MERCADOS

La falta de turismo internacional ampliará los daños de un mal año para el comercio de moluscos bivalvos

El cierre del canal HORECA, unido a una menor actividad turística están provocando cierres masivos entre los productores de moluscos

Como resultado del menor consumo de moluscos bivalvos derivados de las consecuencias económicas que está dejando tras de sí la crisis de la pandemia por la Covid-19 se están repoblando menos áreas de acuicultura y los cultivos están prolongándose más en el tiempo.

Como resultado, la oferta será mucho menor en los próximos años, respecto a años normales.

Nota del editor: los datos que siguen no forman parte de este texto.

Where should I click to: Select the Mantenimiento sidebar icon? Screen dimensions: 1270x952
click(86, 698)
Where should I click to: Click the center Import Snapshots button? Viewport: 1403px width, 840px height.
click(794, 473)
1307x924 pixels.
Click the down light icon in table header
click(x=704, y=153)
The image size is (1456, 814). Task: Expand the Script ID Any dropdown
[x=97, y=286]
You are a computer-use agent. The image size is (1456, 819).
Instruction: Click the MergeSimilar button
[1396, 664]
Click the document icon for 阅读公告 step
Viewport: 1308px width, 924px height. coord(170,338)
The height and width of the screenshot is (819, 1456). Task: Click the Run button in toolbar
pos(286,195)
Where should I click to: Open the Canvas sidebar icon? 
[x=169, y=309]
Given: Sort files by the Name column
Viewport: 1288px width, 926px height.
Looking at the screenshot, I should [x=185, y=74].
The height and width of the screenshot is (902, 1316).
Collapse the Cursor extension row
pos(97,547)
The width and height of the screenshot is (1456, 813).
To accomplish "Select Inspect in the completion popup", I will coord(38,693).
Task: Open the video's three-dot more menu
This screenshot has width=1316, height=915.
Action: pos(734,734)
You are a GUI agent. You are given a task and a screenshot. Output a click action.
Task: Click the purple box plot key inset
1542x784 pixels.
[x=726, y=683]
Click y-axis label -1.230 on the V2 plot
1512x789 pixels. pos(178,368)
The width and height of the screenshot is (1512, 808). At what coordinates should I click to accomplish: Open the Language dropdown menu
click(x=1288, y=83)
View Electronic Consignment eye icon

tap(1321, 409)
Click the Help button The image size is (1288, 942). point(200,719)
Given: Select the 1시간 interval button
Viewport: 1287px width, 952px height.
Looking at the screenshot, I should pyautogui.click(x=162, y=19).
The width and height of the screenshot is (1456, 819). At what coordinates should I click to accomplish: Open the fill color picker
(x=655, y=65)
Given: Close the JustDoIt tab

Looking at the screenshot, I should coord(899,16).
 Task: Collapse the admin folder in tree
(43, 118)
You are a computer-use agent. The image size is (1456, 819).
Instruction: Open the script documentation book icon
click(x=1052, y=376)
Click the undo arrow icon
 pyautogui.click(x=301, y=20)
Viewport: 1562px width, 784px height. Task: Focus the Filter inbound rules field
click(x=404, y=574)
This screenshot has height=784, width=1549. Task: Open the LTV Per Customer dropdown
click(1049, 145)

El principal impacto sobre estos mariscos se vivió durante los meses que en Europa se mantuvieron cerrados los establecimientos del canal HORECA (Hostelería, Restauración y Catering). Esta situación, a la que se le ha sumado la caída de precios, ha provocado que algunas empresas hayan cerrado, y otras, estén a la espera de las ayudas gubernamentales para poder sobrevivir.

La caída del poder adquisitivo en el sur de Europa, también afectará a la demanda de bivalvos. La temporada turística anormal en los meses de veranos, cerrarán esta “tormenta perfecta” de catastróficas desdichas sobre el sector, que hará que se alcancen niveles de consumo del 10 al 20 por ciento de lo que sería normal por estas fechas.

Por productos, el más afectado ha sido el de las ostras que durante los cuatro primeros meses de 2020 vieron caer la demanda hasta el suelo. La Semana Santa, periodo en el que se nota el incremento en el consumo de este bivalvo se paralizó y fue mucho menor que en años precedentes. Además, la mayor parte del consumo de ostras se hace en restaurantes por lo que la caída ha sido también muy acusada.

El mercado internacional de almejas también se ha visto afectado y en Europa está casi ausente ya que los mercados nacionales se proveen de la producción local. En el sur de Europa los restaurantes son los principales demandantes de este tipo de productos por lo que el cierre de HORECA también les ha afectado seriamente.